Ridhamz-nd commented Jan 19, 2024

Checklist

Concise Description:
Sagemaker docker images with CUDA > 12.X don't contain the smdistributed library. The specific docker file doesn't contain the smdistributed installation code

DLC image/dockerfile:
Image 763104351884.dkr.ecr.us-east-1.amazonaws.com/pytorch-training:2.1.0-gpu-py310-cu121-ubuntu20.04-sagemaker

Current behavior:

(base) ubuntu@ip-172-31-5-218:~$ docker run --rm -ti 763104351884.dkr.ecr.us-west-2.amazonaws.com/pytorch-training:2.1.0-gpu-py310-cu121-ubuntu20.04-sagemaker bash
root@062cb6750a2b:/# python
Python 3.10.12 | packaged by conda-forge | (main, Jun 23 2023, 22:40:32) [GCC 12.3.0] on linux
Type "help", "copyright", "credits" or "license" for more information.
>>> import smdistributed
Traceback (most recent call last):
  File "<stdin>", line 1, in <module>
ModuleNotFoundError: No module named 'smdistributed'
>>>

Expected behavior:
Import should succeed for cu12.1. Below is an old image with smdistributed.

(base) ubuntu@ip-172-31-5-218:~$ docker run --rm -ti 763104351884.dkr.ecr.us-west-2.amazonaws.com/pytorch-training:2.0.1-gpu-py310-cu118-ubuntu20.04-sagemaker bash
proot@bb2738e7bc44:/# python
Python 3.10.8 | packaged by conda-forge | (main, Nov 22 2022, 08:26:04) [GCC 10.4.0] on linux
Type "help", "copyright", "credits" or "license" for more information.
>>> import smdistributed
>>>

Additional context:

@Ridhamz-nd Ridhamz-nd changed the title [bug] [bug] smdistributed import fails for PyTorch 2.1 with cuda 12.1 Jan 19, 2024
@Ridhamz-nd Ridhamz-nd changed the title [bug] smdistributed import fails for PyTorch 2.1 with cuda 12.1 [bug] smdistributed not installed for PyTorch 2.1 with cuda 12.1 Jan 19, 2024
@Ridhamz-nd Ridhamz-nd changed the title [bug] smdistributed not installed for PyTorch 2.1 with cuda 12.1 [bug] smdistributed not installed in pre-built docker images for PyTorch 2.1 with cuda 12.1 Jan 19, 2024
@Ridhamz-nd
Copy link
Author

Ridhamz-nd commented Jan 19, 2024

@sirutBuasai I see that you updated the available_images.md (in #3490) and added the initial dockerfile (in #3389). Could you please verify that this is how it should be or inform if smdistributed is no longer an option after 2.1 ?
cc @junpuf

@sirutBuasai
Copy link
Contributor

sirutBuasai commented Jan 19, 2024

SMDistributed binaries will be added to the PyTorch 2.1 SM DLC once they are ready. But yes, PT 2.1 SM DLC currently do not support SM Distributed options.

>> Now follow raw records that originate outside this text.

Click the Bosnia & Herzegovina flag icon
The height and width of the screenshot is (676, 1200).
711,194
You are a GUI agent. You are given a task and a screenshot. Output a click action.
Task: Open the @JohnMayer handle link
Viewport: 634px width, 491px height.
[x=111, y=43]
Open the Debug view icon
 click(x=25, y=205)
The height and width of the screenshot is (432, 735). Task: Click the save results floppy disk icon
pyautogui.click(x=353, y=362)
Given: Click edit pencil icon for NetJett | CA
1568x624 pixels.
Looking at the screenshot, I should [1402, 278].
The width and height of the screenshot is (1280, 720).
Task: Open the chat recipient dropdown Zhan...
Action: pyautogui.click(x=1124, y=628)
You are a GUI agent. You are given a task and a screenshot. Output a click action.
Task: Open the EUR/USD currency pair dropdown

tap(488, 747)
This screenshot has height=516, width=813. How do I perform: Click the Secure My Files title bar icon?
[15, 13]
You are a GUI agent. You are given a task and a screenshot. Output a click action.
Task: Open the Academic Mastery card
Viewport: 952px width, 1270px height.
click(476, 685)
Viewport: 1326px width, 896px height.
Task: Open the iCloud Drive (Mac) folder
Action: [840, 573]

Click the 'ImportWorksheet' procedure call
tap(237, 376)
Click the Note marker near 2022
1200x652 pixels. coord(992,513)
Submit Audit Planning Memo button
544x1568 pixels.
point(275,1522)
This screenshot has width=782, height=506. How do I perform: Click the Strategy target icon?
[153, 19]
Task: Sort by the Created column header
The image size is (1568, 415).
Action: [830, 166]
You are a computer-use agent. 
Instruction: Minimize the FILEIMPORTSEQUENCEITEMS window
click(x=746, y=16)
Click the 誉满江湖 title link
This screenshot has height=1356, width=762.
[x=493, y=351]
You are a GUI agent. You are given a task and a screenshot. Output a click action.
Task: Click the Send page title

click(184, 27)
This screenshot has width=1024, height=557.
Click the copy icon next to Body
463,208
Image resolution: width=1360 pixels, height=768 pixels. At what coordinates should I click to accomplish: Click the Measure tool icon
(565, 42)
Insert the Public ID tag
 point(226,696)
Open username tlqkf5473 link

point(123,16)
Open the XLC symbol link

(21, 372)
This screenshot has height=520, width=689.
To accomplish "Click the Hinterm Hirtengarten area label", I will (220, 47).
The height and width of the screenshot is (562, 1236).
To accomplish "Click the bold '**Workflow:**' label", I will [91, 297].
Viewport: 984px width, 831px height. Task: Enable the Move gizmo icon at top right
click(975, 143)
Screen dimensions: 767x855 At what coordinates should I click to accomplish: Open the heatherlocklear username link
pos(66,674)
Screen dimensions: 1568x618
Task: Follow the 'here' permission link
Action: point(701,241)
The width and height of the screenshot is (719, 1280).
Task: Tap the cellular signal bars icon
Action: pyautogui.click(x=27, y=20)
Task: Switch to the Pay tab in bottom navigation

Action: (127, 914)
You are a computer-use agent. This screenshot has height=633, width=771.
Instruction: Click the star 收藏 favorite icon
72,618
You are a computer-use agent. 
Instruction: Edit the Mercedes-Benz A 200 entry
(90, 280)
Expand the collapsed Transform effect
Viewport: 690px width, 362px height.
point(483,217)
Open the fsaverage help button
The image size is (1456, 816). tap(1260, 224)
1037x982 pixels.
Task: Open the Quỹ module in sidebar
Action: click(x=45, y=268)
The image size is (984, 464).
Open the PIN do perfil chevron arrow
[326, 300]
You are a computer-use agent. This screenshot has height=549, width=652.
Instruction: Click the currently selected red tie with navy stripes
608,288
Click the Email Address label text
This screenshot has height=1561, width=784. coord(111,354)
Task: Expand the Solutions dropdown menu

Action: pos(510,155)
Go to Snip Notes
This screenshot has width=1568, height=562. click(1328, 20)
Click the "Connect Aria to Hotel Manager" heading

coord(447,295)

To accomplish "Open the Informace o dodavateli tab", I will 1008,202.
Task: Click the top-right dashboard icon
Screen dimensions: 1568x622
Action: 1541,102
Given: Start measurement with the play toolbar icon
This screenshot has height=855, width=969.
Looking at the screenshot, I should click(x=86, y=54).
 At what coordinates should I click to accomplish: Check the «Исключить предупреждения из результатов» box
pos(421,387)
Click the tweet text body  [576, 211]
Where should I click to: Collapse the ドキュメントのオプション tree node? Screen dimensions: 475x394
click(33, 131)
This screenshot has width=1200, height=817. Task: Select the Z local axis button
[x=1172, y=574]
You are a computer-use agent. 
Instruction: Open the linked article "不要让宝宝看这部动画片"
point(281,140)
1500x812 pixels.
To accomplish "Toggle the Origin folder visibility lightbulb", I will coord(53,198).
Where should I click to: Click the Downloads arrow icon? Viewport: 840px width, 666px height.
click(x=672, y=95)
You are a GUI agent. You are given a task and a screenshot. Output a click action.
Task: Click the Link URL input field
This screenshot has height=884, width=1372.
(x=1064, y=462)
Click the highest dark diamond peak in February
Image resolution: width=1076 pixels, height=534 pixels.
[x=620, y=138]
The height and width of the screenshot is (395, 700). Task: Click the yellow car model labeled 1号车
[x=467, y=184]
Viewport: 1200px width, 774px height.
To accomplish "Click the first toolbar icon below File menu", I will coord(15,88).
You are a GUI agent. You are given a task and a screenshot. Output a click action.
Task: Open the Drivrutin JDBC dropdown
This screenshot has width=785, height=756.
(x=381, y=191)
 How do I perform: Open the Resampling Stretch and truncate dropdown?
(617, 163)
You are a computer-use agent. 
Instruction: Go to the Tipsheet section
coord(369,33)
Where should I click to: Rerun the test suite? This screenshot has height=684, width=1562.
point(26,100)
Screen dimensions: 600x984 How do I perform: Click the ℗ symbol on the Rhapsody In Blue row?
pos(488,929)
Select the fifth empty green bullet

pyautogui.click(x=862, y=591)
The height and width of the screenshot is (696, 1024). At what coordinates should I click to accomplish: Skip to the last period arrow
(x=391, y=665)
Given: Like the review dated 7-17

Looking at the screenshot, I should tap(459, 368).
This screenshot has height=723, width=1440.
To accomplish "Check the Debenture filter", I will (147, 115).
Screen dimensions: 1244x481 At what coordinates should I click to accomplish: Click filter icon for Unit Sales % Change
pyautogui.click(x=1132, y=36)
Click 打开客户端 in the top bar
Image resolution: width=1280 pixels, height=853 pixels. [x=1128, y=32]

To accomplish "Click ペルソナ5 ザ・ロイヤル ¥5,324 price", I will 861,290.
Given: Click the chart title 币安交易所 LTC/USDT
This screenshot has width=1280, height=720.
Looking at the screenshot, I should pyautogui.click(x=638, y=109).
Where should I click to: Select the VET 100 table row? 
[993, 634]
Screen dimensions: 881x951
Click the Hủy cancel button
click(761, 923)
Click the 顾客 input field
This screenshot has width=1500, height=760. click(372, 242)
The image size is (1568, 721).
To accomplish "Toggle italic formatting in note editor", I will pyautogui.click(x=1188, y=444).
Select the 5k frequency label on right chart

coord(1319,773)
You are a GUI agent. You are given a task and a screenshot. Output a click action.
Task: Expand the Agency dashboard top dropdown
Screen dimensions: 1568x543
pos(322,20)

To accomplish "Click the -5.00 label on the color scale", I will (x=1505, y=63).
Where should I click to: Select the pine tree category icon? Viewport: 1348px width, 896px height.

We have decoupled DLC release from SMDistributed so you sometimes may see them unavailable.

@Ridhamz-nd
Copy link
Author

Thank you for notifying. Currently, I am using the PT 2.0.1 image and installing PT 2.1 on top of it and it seems to be working with pytorchddp launch setting which uses SMDDP AllReduce.

@tejaschumbalkar
Copy link
Contributor

Closing the issue. Feel free to reopen if you have any additional questions.

@rohit901
Copy link

rohit901 commented Mar 5, 2024

so the library has not yet been added to the docker image right?
I'm using the HuggingFace container, and I'm also getting module not found error:
ModuleNotFoundError: No module named ‘smdistributed’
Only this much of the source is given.